Assignment:
Return, without anything added, the lines from the one containing "Add a new Company with plus icon" through the end of the entries below, exactly as written.

Data to examine:
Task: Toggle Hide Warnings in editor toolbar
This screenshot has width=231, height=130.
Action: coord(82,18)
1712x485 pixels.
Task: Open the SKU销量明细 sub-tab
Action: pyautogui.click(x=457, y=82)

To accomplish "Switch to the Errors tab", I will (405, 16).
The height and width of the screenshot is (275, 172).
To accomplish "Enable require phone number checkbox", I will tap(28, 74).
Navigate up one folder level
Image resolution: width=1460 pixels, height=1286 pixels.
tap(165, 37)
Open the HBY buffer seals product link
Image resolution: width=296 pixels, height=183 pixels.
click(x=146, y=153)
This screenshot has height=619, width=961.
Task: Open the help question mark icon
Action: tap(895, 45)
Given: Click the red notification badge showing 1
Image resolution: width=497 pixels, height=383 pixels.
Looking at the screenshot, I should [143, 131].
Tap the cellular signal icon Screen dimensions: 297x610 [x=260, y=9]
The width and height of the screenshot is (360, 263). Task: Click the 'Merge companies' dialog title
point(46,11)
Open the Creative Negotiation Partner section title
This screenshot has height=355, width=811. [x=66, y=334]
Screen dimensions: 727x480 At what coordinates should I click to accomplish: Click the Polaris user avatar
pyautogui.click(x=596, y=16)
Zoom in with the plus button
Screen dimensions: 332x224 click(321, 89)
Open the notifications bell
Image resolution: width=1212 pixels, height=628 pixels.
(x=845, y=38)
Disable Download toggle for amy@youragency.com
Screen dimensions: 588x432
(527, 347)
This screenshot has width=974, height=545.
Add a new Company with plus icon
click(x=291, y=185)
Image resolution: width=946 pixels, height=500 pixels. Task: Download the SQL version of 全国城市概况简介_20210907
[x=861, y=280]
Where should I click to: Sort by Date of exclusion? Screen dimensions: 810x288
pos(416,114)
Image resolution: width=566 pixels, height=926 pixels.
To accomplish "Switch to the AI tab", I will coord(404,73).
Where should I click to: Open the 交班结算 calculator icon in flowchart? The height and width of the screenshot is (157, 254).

The answer:
Add a new Company with plus icon
click(x=291, y=185)
Image resolution: width=946 pixels, height=500 pixels. Task: Download the SQL version of 全国城市概况简介_20210907
[x=861, y=280]
Where should I click to: Sort by Date of exclusion? Screen dimensions: 810x288
pos(416,114)
Image resolution: width=566 pixels, height=926 pixels.
To accomplish "Switch to the AI tab", I will coord(404,73).
Where should I click to: Open the 交班结算 calculator icon in flowchart? The height and width of the screenshot is (157, 254).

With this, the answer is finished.